THERE IS ONE OTHER POSSIBILITY
Admittedly, there is one other possibility in this TRIPLE TOP PATTERN, a TRIPLE TOP BREAKOUT. This would present a remarkable buying opportunity, with the S&P 500 strongly rising another 800 points. The problem is that we don't have anything near a dynamic growth in the market, so this scenario seems very unlikely.
THE POWER OF GOVERNMENT MANIPULATION
Over the past year and a half, I have seen the power of the Federal Reserve in action. The promise of stimulus kept the stock market rising, and then when promises could no longer keep investors in the market, Bernanke began his massive QE through the purchase of bonds and bad mortgages. That step moved the FED from an adviser to an actor. The market could not fail, because the FED was invested along with the banks, funds, and private individuals. Even the hint of reducing QE put the market into a swoon, sending mortgage rates to new highs. Only after a carefully worded apology by Bernanke, explaining that no reduction would occur in the near future,"maybe... er... unless I think it necessary...but...uh...I don't think it is necessary now...umm... if unemployment stays above 6%...but ...er... then we might consider reducing bond purchases... uh... if we want to!" so said, Bernanke. But cautiously accepting this new apology by Bernanke and believing that Bernanke would now play fair, the STOCK BUYING PARTY has continued, pushing the market indexes higher and higher.
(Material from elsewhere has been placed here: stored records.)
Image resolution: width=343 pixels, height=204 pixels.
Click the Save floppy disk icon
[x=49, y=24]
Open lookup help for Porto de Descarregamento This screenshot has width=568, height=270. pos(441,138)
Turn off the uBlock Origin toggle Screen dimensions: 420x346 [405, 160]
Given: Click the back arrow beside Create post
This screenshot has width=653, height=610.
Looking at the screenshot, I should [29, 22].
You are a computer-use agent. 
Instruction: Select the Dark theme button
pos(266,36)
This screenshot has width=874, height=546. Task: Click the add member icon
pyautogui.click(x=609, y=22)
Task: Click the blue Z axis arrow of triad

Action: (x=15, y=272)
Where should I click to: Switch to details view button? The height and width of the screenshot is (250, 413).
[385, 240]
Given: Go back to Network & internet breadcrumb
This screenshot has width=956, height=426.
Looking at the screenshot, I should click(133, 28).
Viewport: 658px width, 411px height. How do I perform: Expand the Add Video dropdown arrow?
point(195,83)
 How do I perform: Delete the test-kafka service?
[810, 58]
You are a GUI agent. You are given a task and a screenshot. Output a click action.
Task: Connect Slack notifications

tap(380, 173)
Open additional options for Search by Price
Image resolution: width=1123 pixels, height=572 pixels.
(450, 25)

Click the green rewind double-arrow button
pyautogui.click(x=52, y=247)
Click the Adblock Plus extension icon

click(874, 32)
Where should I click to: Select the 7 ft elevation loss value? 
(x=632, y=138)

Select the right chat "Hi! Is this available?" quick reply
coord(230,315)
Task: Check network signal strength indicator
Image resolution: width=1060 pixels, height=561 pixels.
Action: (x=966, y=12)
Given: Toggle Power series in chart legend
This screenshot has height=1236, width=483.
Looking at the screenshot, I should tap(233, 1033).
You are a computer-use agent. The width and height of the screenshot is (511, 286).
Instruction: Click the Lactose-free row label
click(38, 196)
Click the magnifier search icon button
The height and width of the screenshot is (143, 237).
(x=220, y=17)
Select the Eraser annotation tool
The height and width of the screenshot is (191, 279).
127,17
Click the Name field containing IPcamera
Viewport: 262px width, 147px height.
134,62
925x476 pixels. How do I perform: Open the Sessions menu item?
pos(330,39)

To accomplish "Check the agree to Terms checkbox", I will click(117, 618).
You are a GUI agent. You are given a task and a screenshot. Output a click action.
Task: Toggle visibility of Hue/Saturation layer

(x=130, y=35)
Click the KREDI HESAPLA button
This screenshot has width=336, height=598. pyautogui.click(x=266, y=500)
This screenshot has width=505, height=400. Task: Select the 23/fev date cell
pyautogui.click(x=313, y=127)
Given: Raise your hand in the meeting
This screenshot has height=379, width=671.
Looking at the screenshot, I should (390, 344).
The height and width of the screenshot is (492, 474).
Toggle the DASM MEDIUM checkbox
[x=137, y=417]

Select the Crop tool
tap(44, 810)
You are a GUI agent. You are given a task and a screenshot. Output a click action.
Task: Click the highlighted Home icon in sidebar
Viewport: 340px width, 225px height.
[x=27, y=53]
It seems to me that the Federal Reserve could keep the market climbing. In May was a clear Head and Shoulders Pattern, but Bernanke's promises to keep the bond buying pushed the market out of this potential deadly pattern. So here we are again, a pattern that portends a solid downtrend, only the market knows if it will accept Bernanke's reassurances that the Federal Reserve will keep the Bear's at bay.
(Note: the above article is for entertainment purposes only and not to be used as investment advice.)